In anderen Bundesländern wie Berlin oder BadenWürtemberg, die schon länger grün regiert werden, gab es bereits erfolgreiche Förderprogramme. In Berlin beispielsweise war bereits am ersten Tag das gesamte Budget ausgebucht.
Sehr geehrte Kollegin, warten Sie bitte einen kleinen Moment. - Es ist sehr schwierig, die Worte richtig zu verstehen. Ich bitte Sie, auch im Interesse unserer Mitarbeiterin hier, dieser wirklich die Chance zu geben, alles mitzuschreiben. Denn Sie selbst legen doch Wert darauf, dass Ihre Reden ordentlich erfasst werden.

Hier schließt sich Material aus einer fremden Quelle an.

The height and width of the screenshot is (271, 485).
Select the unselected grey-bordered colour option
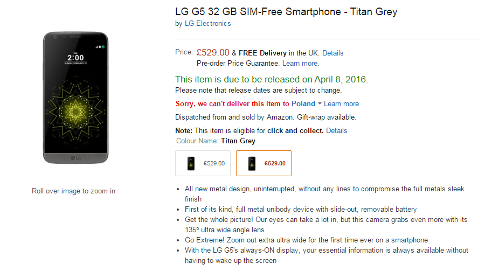(203, 163)

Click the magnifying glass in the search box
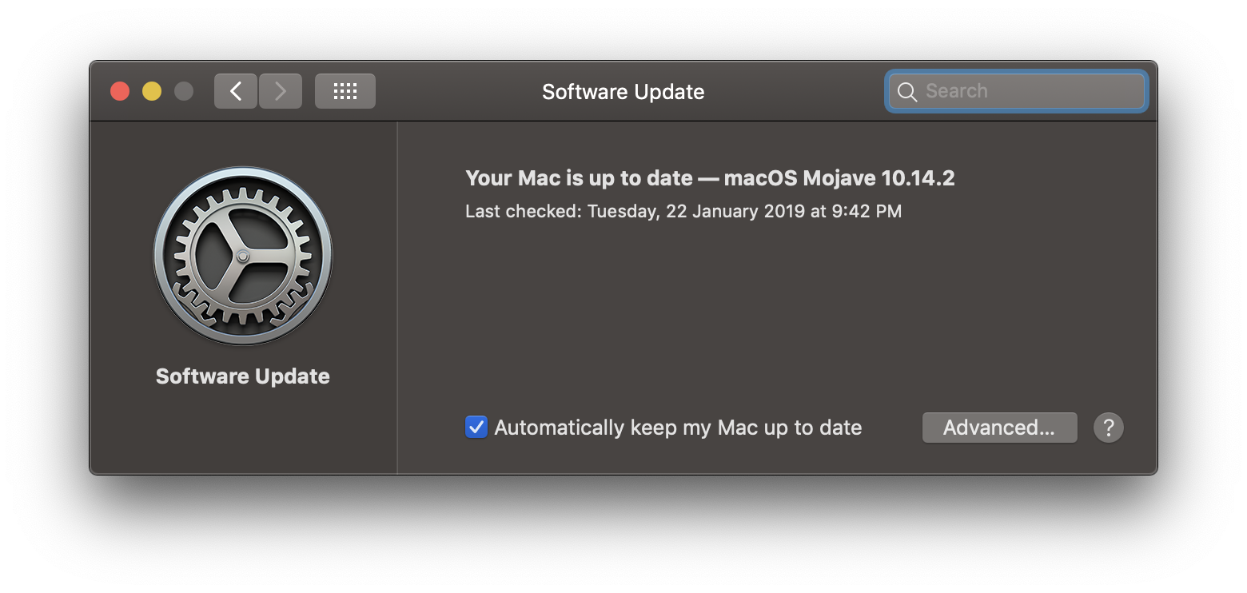tap(906, 92)
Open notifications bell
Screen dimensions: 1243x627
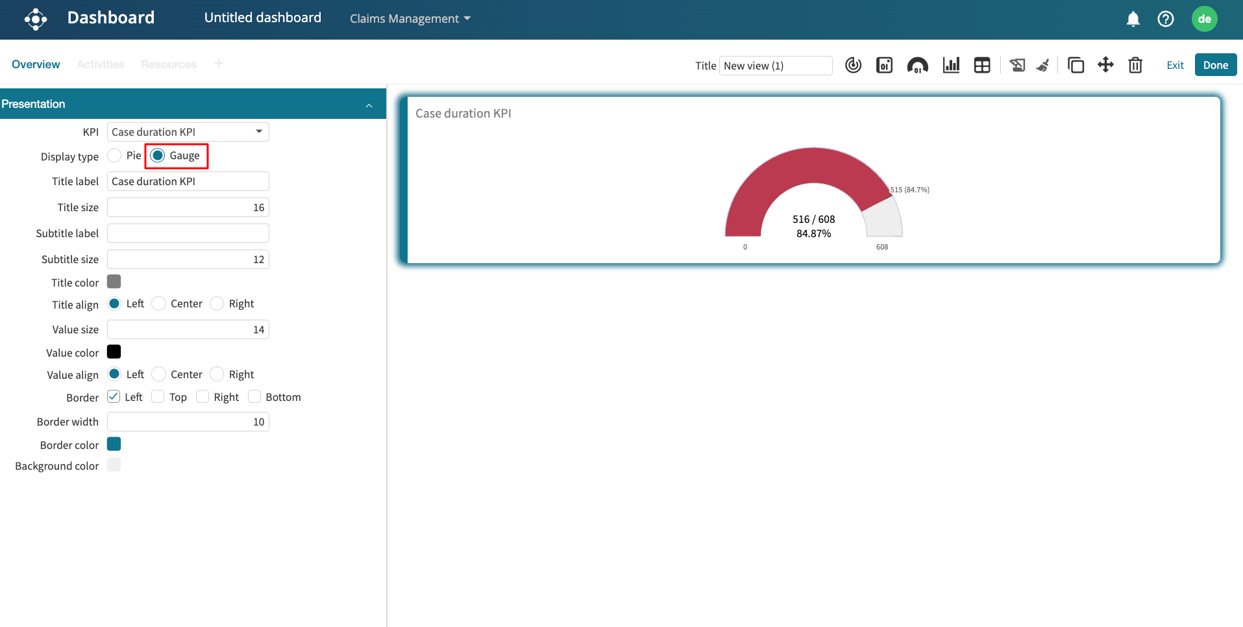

Deswegen bitte ich darum, den Geräuschpegel etwas zu senken. - Sie haben jetzt wieder das Wort, Frau Lüddemann.
Vielen Dank für diese Unterstützung, Frau Präsidentin. - Unser Förderprogramm wird das Programm des Bundes, das es auch gibt, ergänzen. Damit werden nämlich nur Lastenräder mit einem Transportvolumen von mindestens 1 m³ gefördert. Für Unternehmen ist das attraktiv - ich habe einige Beispiele genannt -, für andere Einsatzmöglichkeiten eher nicht.
Diese Förderlücke des Bundes schließen wir mit unserem heute auf den Weg zu bringenden Förderprogramm für Lastenräder. Die Erfolge der genannten Landesprogramme zeigen deutlich: Die Bevölkerung will mehr Lastenräder. Das zeigen auch die Ausleihzahlen der beiden genannten Stellen in Magdeburg und Dessau.
Unser Bundesland ist dafür ziemlich gut geeignet. Es gibt nicht so viele Berge. Für den Harz und den ländlichen Raum gibt es eben die elektrische Unterstützung, wodurch sich auch etwas längere Wege absolvieren lassen. Wenn der Supermarkt am Rand der Kleinstadt liegt, bietet das Lastenrad eine echte Alternative. Man bewegt sich und das Spritgeld wird auch eingespart.
Ich wünsche mir, dass unsere Finanzspritze es auch jungen Familien mit etwas geringeren finanziellen Möglichkeiten ermöglicht, sich diese Form der Fortbewegung für das Elterntaxi und den Transport zu leisten.
Die Einsatzmöglichkeiten sind vielfältig. Deswegen machen wir bei möglichen Antragstellern und Antragstellerinnen auch wenige Vorgaben. Wenn beim Fußballspiel noch eine Kiste Wasser oder Bier fehlt, braucht es ja nicht unbedingt einen Führerschein. Das könnte natürlich auch eine ganz neue Möglichkeit des Aufwärmens sein. Auch Pflegeheime, Apotheken oder Kommunen können mitmachen. Auch hier gibt es Güter, die über Distanzen zu transportieren sind, wofür es nicht unbedingt einen Pkw braucht.
An die Autofahrerinnen und Autofahrer unter Ihnen gerichtet: Jedes Lastenrad, das ein Auto ersetzt, steht vor Ihnen nicht im Stau und nimmt Ihnen nicht den Parkplatz weg. Das sollte auch größere Autofans dazu motivieren, unser Programm zu unterstützen.